DATA SUPPLIED –
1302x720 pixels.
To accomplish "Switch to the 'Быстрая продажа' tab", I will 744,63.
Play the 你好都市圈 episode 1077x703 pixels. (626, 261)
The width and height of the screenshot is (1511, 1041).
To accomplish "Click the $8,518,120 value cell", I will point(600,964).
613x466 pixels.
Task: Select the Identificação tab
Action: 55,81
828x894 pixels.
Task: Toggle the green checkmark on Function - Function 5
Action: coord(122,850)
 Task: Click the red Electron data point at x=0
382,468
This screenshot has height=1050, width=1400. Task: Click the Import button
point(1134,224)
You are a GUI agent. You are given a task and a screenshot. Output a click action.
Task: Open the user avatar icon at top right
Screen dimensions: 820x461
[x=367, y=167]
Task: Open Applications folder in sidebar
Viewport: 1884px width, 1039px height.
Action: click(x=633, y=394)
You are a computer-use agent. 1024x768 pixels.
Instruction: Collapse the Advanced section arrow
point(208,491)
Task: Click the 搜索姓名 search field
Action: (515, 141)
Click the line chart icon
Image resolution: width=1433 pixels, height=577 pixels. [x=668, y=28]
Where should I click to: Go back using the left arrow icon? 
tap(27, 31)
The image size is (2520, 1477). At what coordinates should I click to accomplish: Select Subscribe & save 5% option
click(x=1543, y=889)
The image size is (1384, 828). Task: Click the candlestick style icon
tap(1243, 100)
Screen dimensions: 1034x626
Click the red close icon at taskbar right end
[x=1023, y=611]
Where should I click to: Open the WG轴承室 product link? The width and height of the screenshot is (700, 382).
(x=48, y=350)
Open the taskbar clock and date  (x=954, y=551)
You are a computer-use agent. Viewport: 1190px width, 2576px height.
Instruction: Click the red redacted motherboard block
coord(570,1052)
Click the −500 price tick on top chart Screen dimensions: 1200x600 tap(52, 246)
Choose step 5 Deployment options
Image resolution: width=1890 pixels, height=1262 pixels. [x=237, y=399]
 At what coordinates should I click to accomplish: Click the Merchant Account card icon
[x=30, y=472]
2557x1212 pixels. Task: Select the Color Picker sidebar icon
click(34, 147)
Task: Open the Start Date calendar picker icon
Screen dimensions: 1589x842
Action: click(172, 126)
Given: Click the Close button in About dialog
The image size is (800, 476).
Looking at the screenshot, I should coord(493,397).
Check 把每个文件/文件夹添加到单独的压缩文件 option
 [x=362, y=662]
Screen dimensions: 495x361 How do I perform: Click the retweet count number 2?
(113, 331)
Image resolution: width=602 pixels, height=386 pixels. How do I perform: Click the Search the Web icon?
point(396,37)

WORK TO BE COMPLETED –
Format the data as a JSON list of strings, starting with the line that contains "At what coordinates should I click to accomplish: Click" and going on through the line that contains "[x=362, y=662]". Use one string per line and leave out blank lines.

RESPONSE TO THIS EXERCISE –
[
  " At what coordinates should I click to accomplish: Click the Merchant Account card icon",
  "[x=30, y=472]",
  "2557x1212 pixels. Task: Select the Color Picker sidebar icon",
  "click(34, 147)",
  "Task: Open the Start Date calendar picker icon",
  "Screen dimensions: 1589x842",
  "Action: click(172, 126)",
  "Given: Click the Close button in About dialog",
  "The image size is (800, 476).",
  "Looking at the screenshot, I should coord(493,397).",
  "Check 把每个文件/文件夹添加到单独的压缩文件 option",
  " [x=362, y=662]"
]